## Directions:
Give the lines of the records from the line with "You are a GUI" up to and including the line with "The image size is (1302, 628)." as a JSON list of strings, one string per line, leaving out blank lines.

## Raw data:
------------

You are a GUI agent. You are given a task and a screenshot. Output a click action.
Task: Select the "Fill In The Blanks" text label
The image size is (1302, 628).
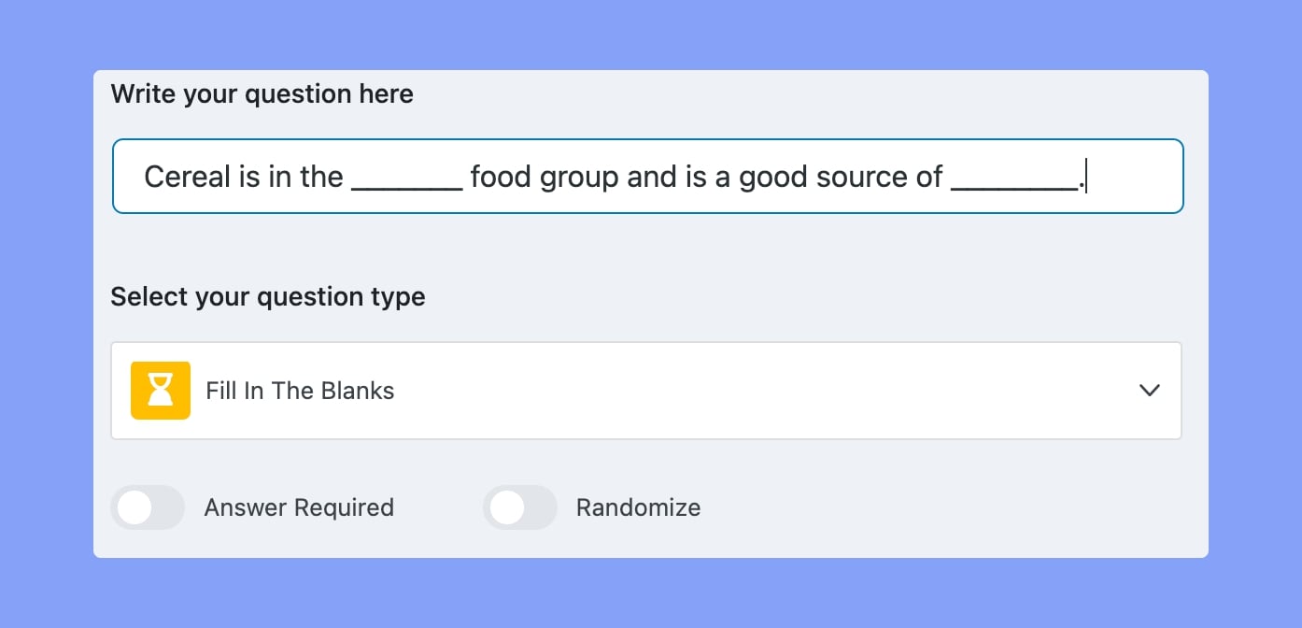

------------

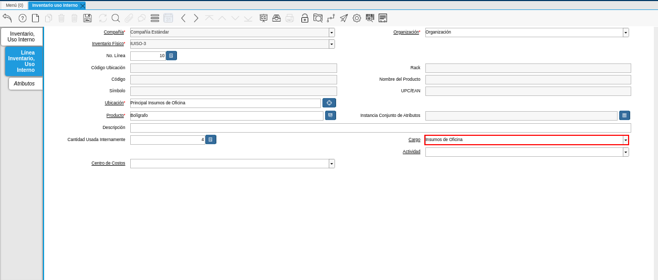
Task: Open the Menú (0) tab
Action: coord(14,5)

------------

## Exercise response:
[
  "You are a GUI agent. You are given a task and a screenshot. Output a click action.",
  "Task: Select the \"Fill In The Blanks\" text label",
  "The image size is (1302, 628)."
]